### Trecho dado
Não há cenário, ou melhor: um fundo negro delimita o espaço onde os olhos do espectador irão testemunhar o desenrolar de três pequenas histórias. Este mesmo espectador estará sentado quase ao lado dos atores, em cadeiras comuns; como se todo o público se reunisse em volta à cena para vivenciar um relato, súbito: narrativa em viva voz da solidão contagiosa da sociedade contemporânea.
Também não há iluminação a rigor: dois pequenos lustres abaulados, fixos em sua intensidade e em sua geografia, estão colocados sobre as cenas, independente do tom intimista ou extrovertido. Por fim, não existem cortinas ritualizando o início ou o final dos sketches: não há segredo, e os espectadores são testemunhas de todas as armas utilizadas pelos atores na construção do espetáculo. A saber: a interpretação, o texto, as marcações. Nada mais. O intérprete está completamente nu diante da platéia.
O público poderia estranhar, mas não: ao sentar-se, já é abraçado pelo clima Prêt-à-Porter. Despojamento, desritualização, dessacralização. As atrizes estão sentadas em torno de uma pequena mesa, aguardando que todos tomem seus lugares. O estranhamento, assim como os ruídos, cedem sob o silêncio que domina o espaço, até que se inicia o primeiro sketche: duas mulheres conversam numa festa. Acabaram de se conhecer. Há uma tensão na troca de palavras. A simpatia escamoteia uma disputa cega em torno do passado e do futuro das personagens. Disputa-se também o poder dentro da relação recém-estabelecida. O riso cortante e o silêncio entre os diálogos colocam aos poucos eletricidade na cena. O desentendimento, o mal-entendido, a rusga e a má vontade alternam-se com a subserviência, o irrelevante e o agastado das desculpas. No fundo, a impossibilidade da comunicação, embora sob a mesma língua, o mesmo teto e a mesma classe social. Os mundos são distantes.
O sketche seguinte caminha sob outra intrincada equação: uma vizinha se apresenta à porta da casa de uma escultora trazendo à mão uma torta de maçã. Ambas são solitárias em suas histórias. O vocabulário se esmaece na tentativa de realizar uma ponte entre os sentimentos de ambas. Porém, essa impossibilidade latente cria um carinho entre as personagens, um carinho baseado na impotência da troca de percepções ou mesmo de auxílio mútuo. O grito de socorro da existência é sufocado pelo esgotamento da própria incapacidade em se denunciar o eclipse das relações.
No terceiro sketche, a solidão se agrava quando um cliente se encontra com uma prostituta, mas ele não a quer: deseja somente ouvir sua voz, sua história, sua desventura. Até que ele se revolta com a própria ausência de cor ou de entusiasmo na vida da outra. De novo, a solidão se manifesta, inclusive quando é paga para desaparecer: não fenece porque o ser humano tem como missão suportar sua própria história. A sós.

### Lista de exercícios
1. Reproduza, sem mudar nada, a parte do trecho sobre o espetáculo que vai de "Não há cenário, ou" até "da sociedade contemporânea.".
2. No trecho sobre o espetáculo, o que a vizinha traz na mão ao chegar à porta da escultora?

### Dados guardados
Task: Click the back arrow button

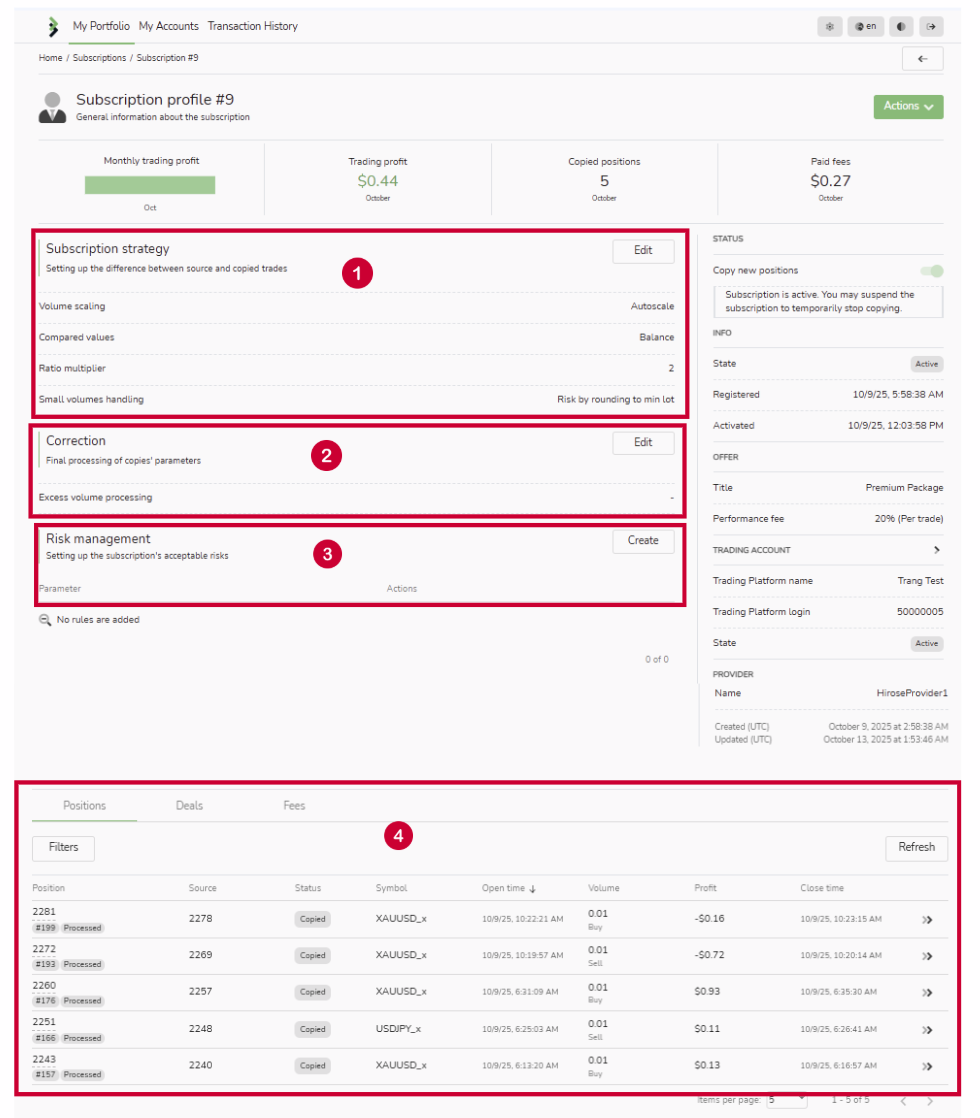Action: click(922, 59)

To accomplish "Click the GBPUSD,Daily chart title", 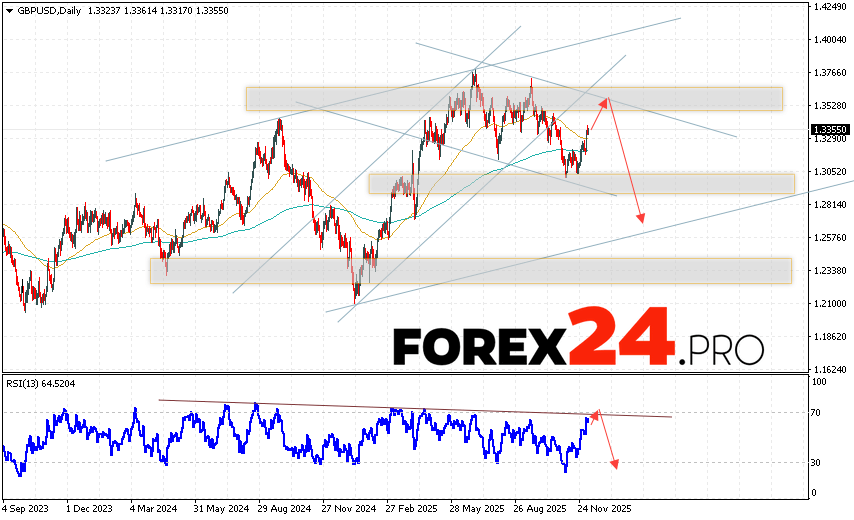I will (48, 9).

### Respostas em ordem
1.
Não há cenário, ou melhor: um fundo negro delimita o espaço onde os olhos do espectador irão testemunhar o desenrolar de três pequenas histórias. Este mesmo espectador estará sentado quase ao lado dos atores, em cadeiras comuns; como se todo o público se reunisse em volta à cena para vivenciar um relato, súbito: narrativa em viva voz da solidão contagiosa da sociedade contemporânea.

2. Uma torta de maçã.